## [Ваше задание]
Ответьте по письму ниже на три вопроса:
1. Каким именем в письме назван адресат?
2. К чему, согласно письму, у адресата есть пристрастие?
3. С чем сравнивается то, как автор письма проникает в самый ужас?

В твоем письме, где ты все-таки еще уверяешь меня в какой-то возможности быть с тобой, — ты очень обстоятельно говоришь мне о том, каковы твои чувства ко жне, и не говоришь главного… Если бы ты только для пробы написал рядом с этими словами то же признание, которое сделал мне о ней, и рядом со всеми минусами для меня поставил плюсы ей, — я думаю, ты сам бы понял, что говоришь о невозможном. Почему у тебя не хватило на это смелости? Почему ты всегда так темен, боязлив, неправдив? Ведь ты же знал, что все равно эту половину твоей «правды» я мысленно припишу сама. Почему же ты не сказал: «Хочешь быть рядом с моей любовью к ней, хочешь быть, зная, что все это нужное тебе есть у меня только не для тебя?» Ведь ты же говорил это в последний раз? Почему же не повторил для большей, для окончательной ясности? Не хватило духу? Ну, Бог с тобой! Это все я добавлю за тебя и, перечитав такое, полное письмо, скажу: «Нет, Валерий! Я не могу тебя позвать, я не могу с тобой быть, и мне нет больше пути к чужому мужу и возлюбленному (в полном смысле этих слов…)». Я давно говорила тебе, о, как давно, — произнеси только это признанье. Скажи ясно, просто, простыми, последними по точности словами, скажи только одно: «Я люблю ее и не люблю тебя». Пойми, мне уже теперь все равно, как ты любишь ее и как ты не любишь меня. Может быть, ты стал бы доказывать с твоим пристрастием к схоластике, что любовь к ней менее ценна и прекрасна, чем нелюбовь ко мне. Все равно! Довольно мне путаться, изнемогать от этих цепких и ускользающих понятий. «Люблю ее и не люблю тебя»-в этом конец. Конец всему, связанному в жизни с тобой, и смерть. Не думай, что если я могу писать такие длинные письма и говорить с тобой — то это значит, что я не ушла от тебя, что я хватаюсь за последний способ поддержать с тобой связь. Все, бывшее между нами, было очень сложно, и души у нас сложные, и, может быть, только благодаря этой сложности так затянулся самый «суд». И так я окаменела от горя, что сейчас говорю о нас как о посторонних, — с удивительной ясностью пониманья, с отчетливым, каким-то нечеловечески отчетливым сознанием, и такое у меня чувство, что я призрак без тела и души, что я проникаю в самый ужас, как тень проникает сквозь стекла.

## [Фрагменты записей]

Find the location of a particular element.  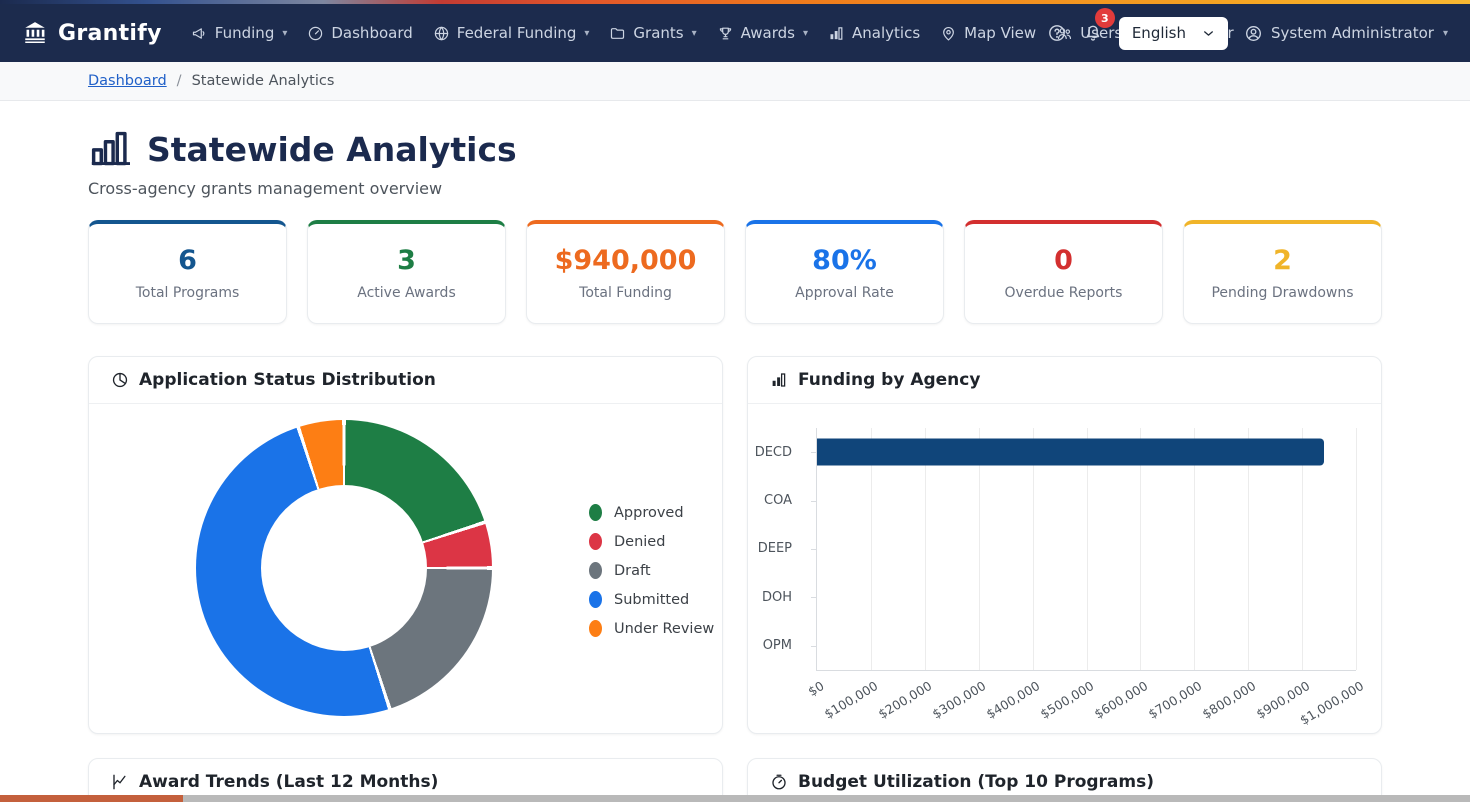

legend-label: Denied is located at coordinates (640, 542).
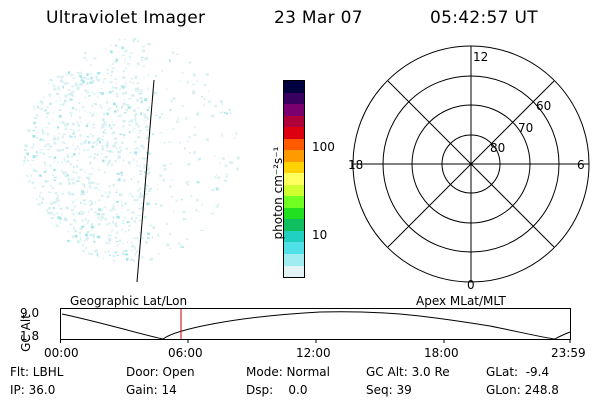  I want to click on mlt-label-12: 12, so click(480, 57).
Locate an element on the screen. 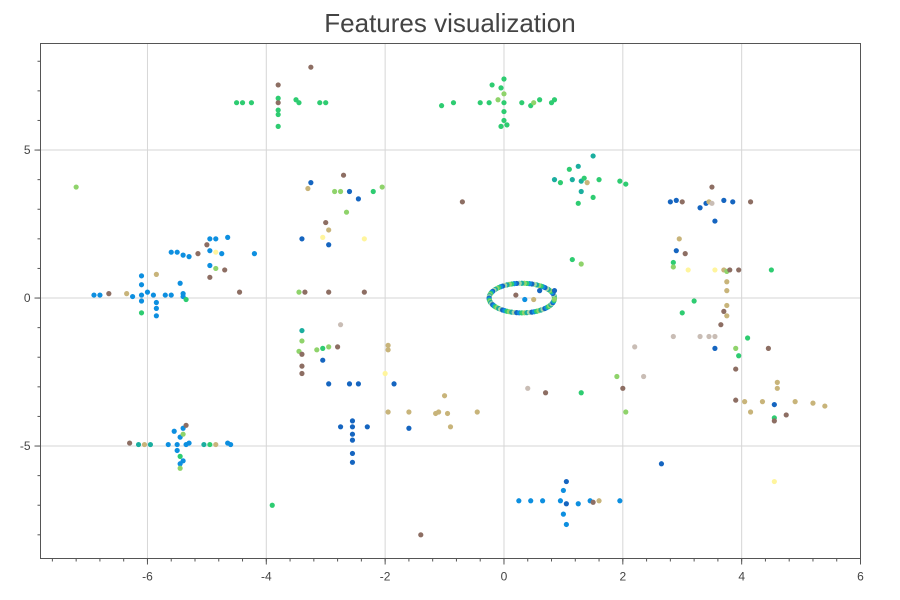  x-tick-label: 0 is located at coordinates (504, 577).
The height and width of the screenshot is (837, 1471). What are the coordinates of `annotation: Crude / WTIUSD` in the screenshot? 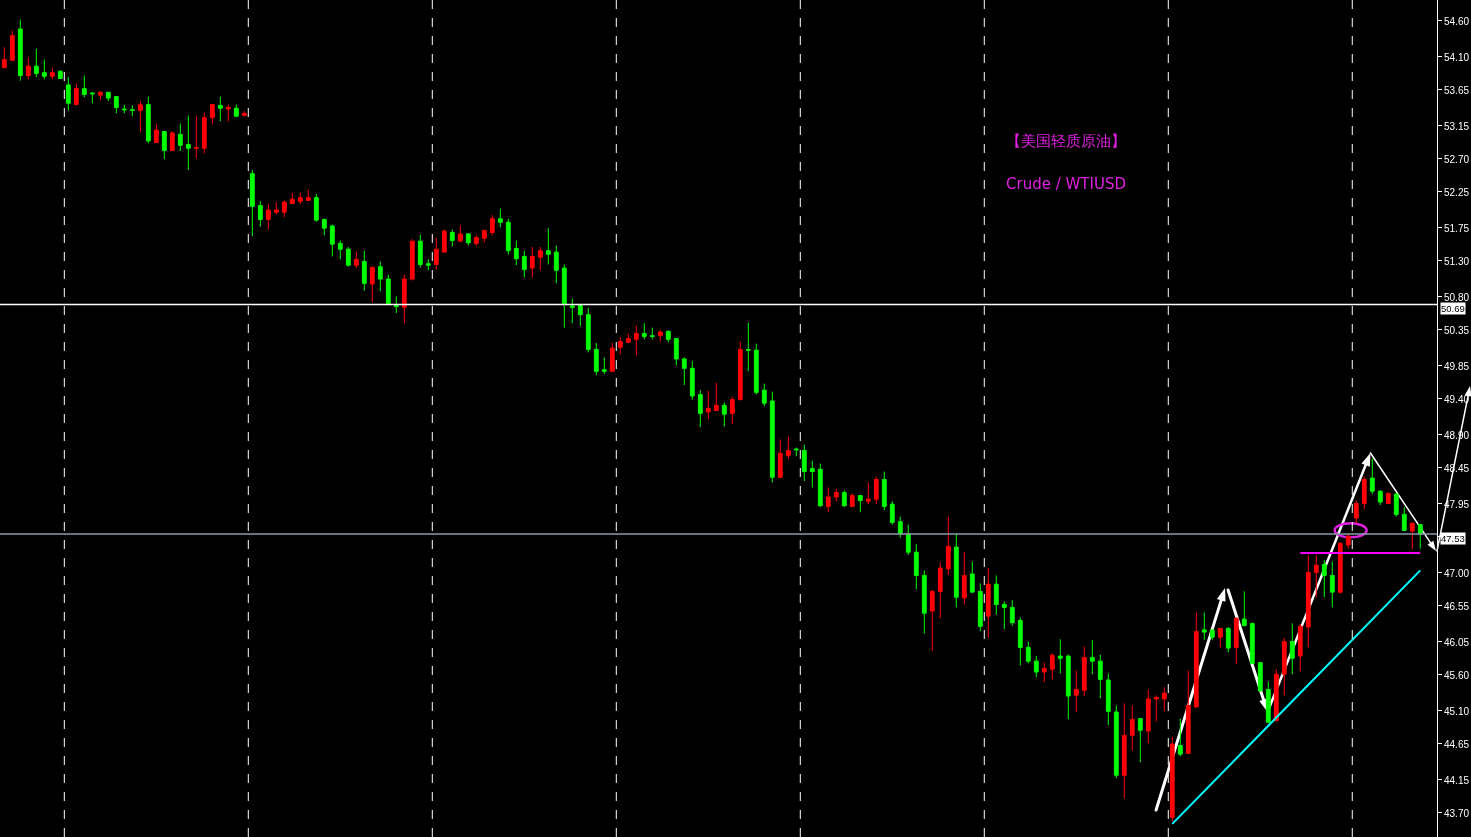 It's located at (1066, 184).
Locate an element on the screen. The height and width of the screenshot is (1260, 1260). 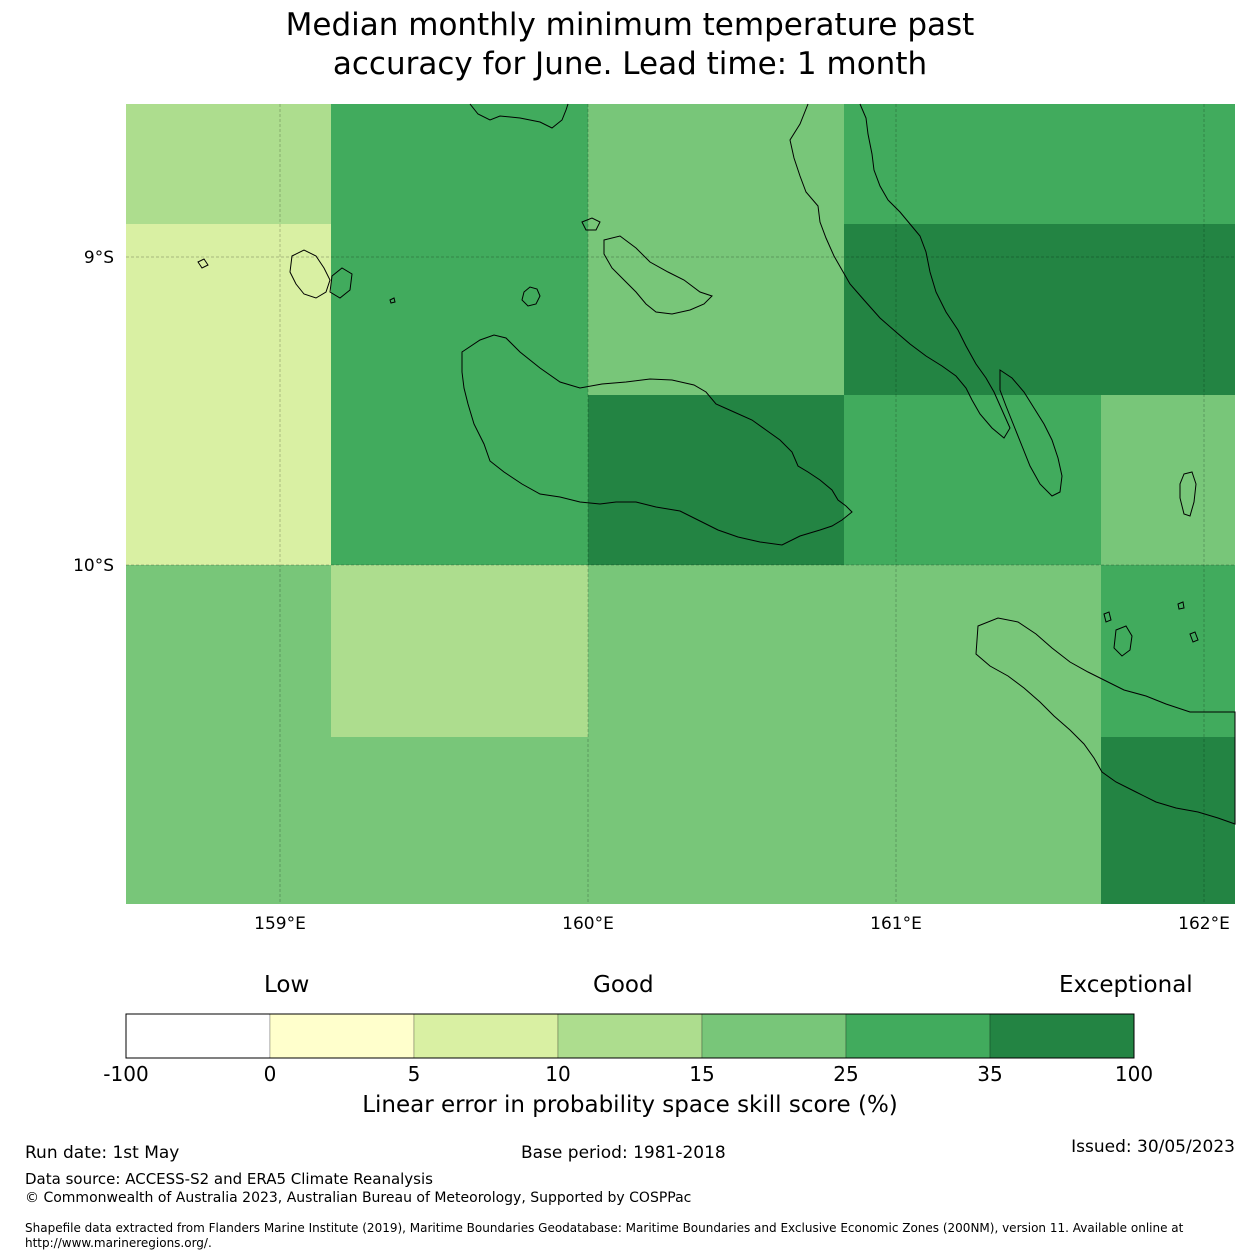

## [Решение]
1. Валерий.
2. К схоластике.
3. С тем, как тень проникает сквозь стекла.